横浜開港資料館に保管されているキングドンさんの書簡写し
全部で7巻ある。(未公開)
横浜開港資料館にあった横浜開港資料館紀要表紙と
歌川さんが一部を翻訳された記事「N.P.キングドン書簡」
横浜開港資料館
左上:資料館の看板、右:建物正面
左下:中庭から資料館、右:一般人入り口
旭日鳳凰紋銅製花瓶
横浜の開港150週年記念行事の一環でキングドンさんが明治天皇から賜った一対の花瓶が根岸の横浜森林公園にある「馬の博物館」に6月7日まで展示されています。
キングドンさんの書簡では「皇室から2個の花瓶と絹の巻物1巻をプレゼントしていただきました。というのは天皇陛下からのものです。絹の巻物は家に送ります。花瓶もそのうちにあなたに贈ります。」と記されています。
また翌年の7月の書簡にもこの花瓶について、「神話の鳥(鳳凰)、桐の葉、旭日から天皇位を表すものである。」と書かれています。
この花瓶は、前記のフローレンス・キングドン氏が日本に返したいと言って最近歌川さんに送ってきたもので、要請を受けた歌川さんが特別展示品として同博物館に貸し出されたものです。
隣にはキングドンさんの写真と彼が自分の持ち馬を勝利に導いてくれたプリンス騎手に贈るために、ロンドンの兄に頼んで造った横浜競馬優勝記念カップが飾られています。
手紙で頼んだ通りに、カップの周りには4っのレースに優勝した馬の名前が刻印されています。

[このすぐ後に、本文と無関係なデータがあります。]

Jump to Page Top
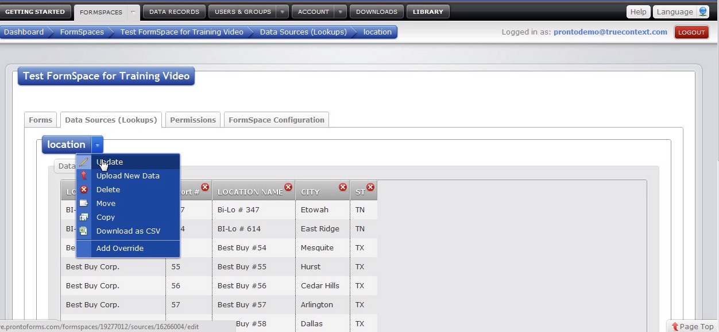Screen dimensions: 719x332 693,326
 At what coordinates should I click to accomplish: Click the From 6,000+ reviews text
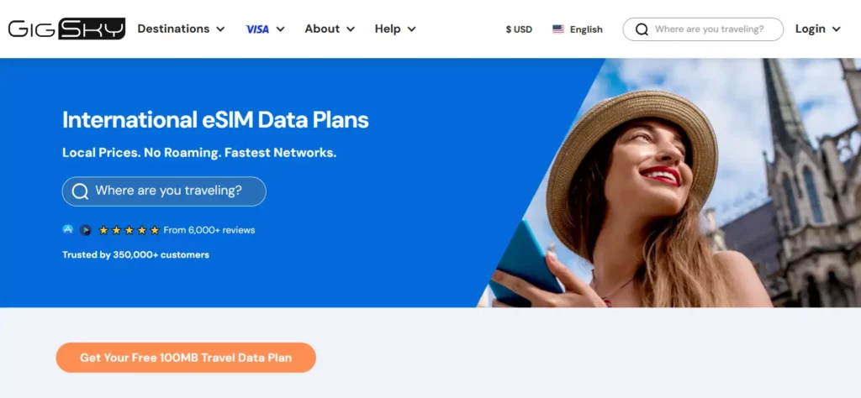pos(209,230)
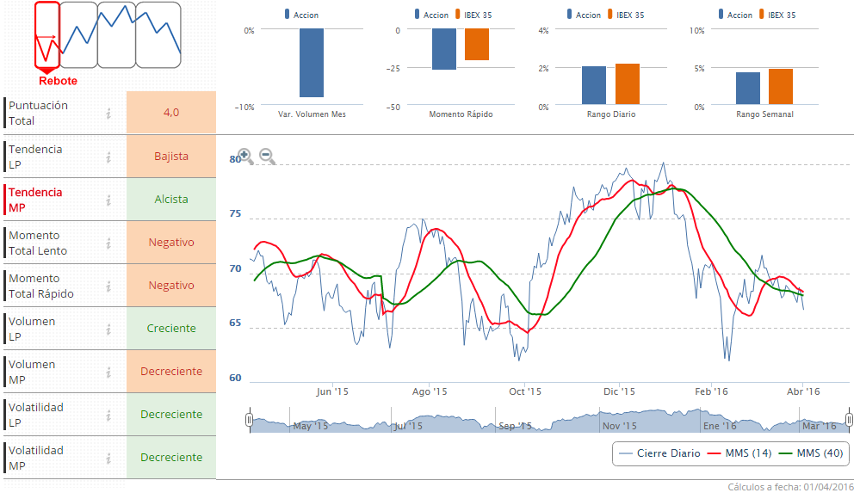The height and width of the screenshot is (499, 860).
Task: Click info icon for Volumen LP
Action: click(109, 329)
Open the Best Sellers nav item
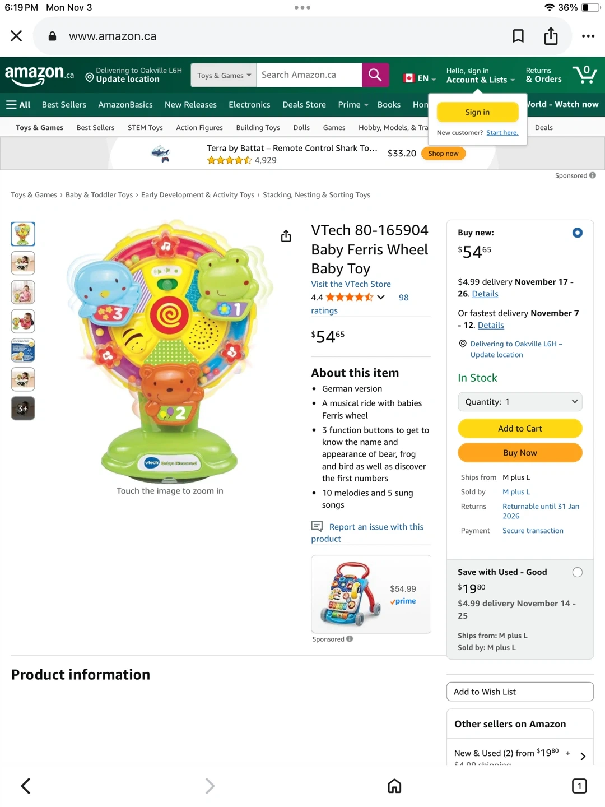Screen dimensions: 605x807 [x=64, y=105]

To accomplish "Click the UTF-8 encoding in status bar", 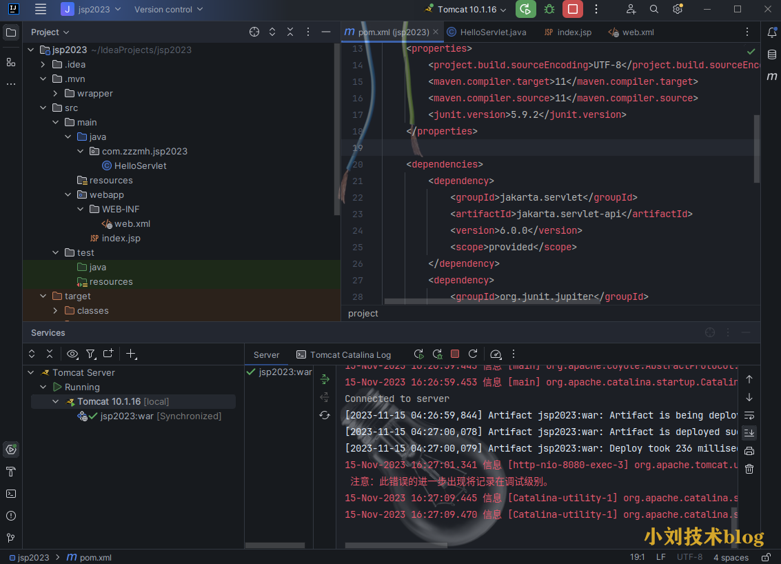I will 689,557.
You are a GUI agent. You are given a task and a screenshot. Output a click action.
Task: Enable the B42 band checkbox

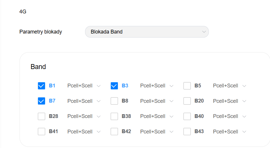[x=114, y=132]
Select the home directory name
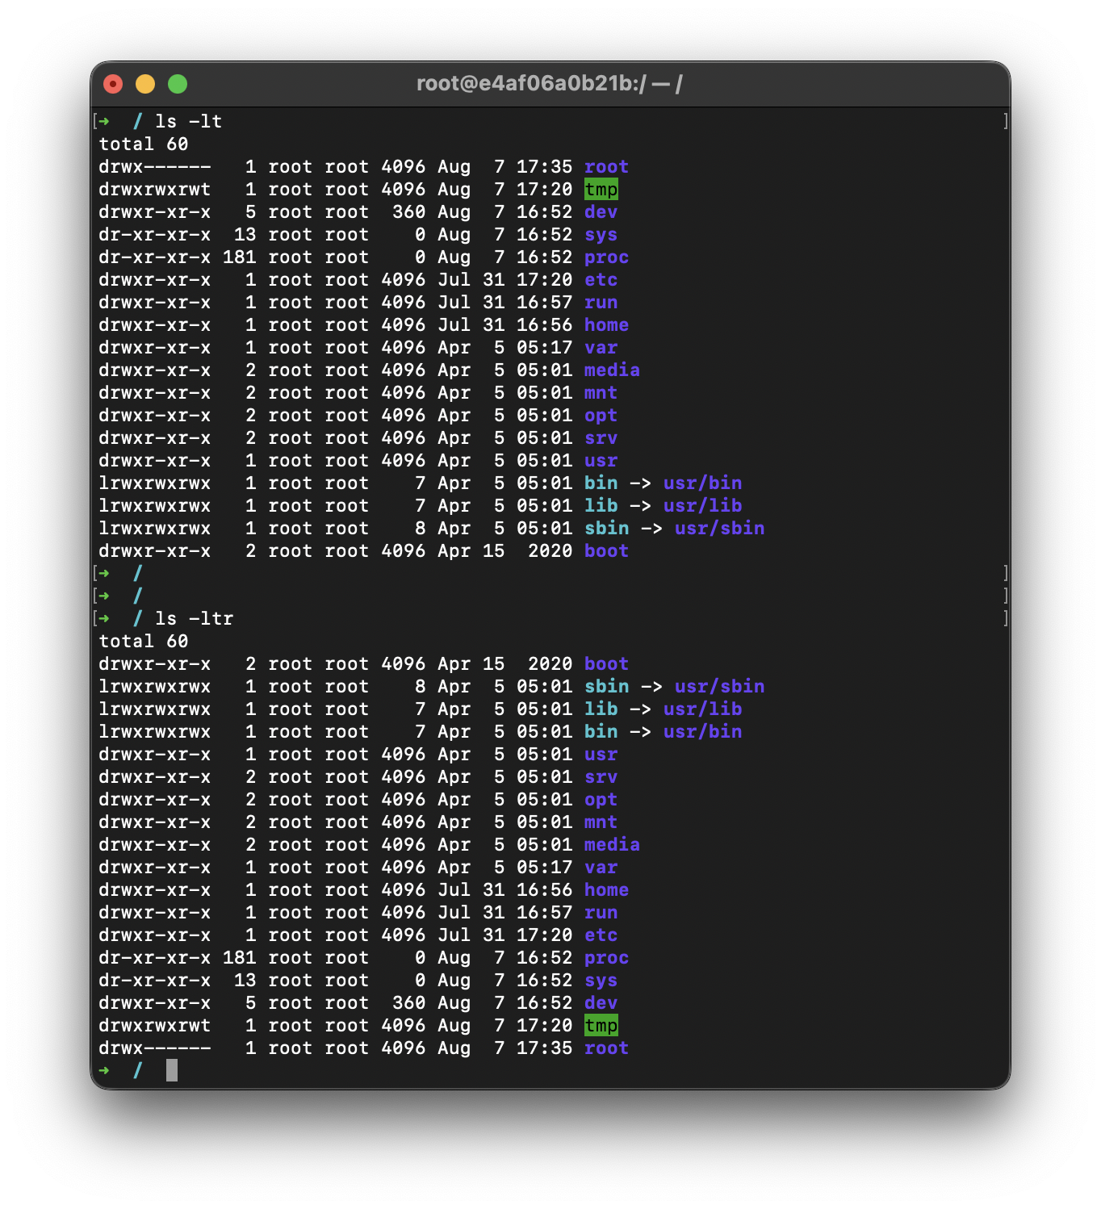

このカップは数年前にオーストラリアで発見され、同博物館が買い取ったものです。
キングドンさんの競馬でのご活躍については前に触れましたが、馬の調教師でもご活躍で宮内省(御厩課)や陸軍(軍馬局)所有馬のほか西郷従道が所有した日本馬主最初の優勝馬ミカン号などの調教を行うなど、日本在来馬の調教にも定評があったそうです。
尚、キングドンさんの長男のキングさんも騎手として根岸競馬でご活躍されたそうです。
旭日鳳凰紋銅製花瓶(歌川さん所蔵)
キングドンさんの写真と横浜競馬優勝記念カップ
馬の博物館
左上:根岸馬事公園入り口、右:元競馬場跡
左下:馬の博物館、右:馬の調教場
以上
注)横浜開港資料館内のキングドンさん書簡写しと馬の博物館に飾ってあった花瓶やカップの
写眞は、歌川さんとその関係者の許可の下、撮らせていただきました。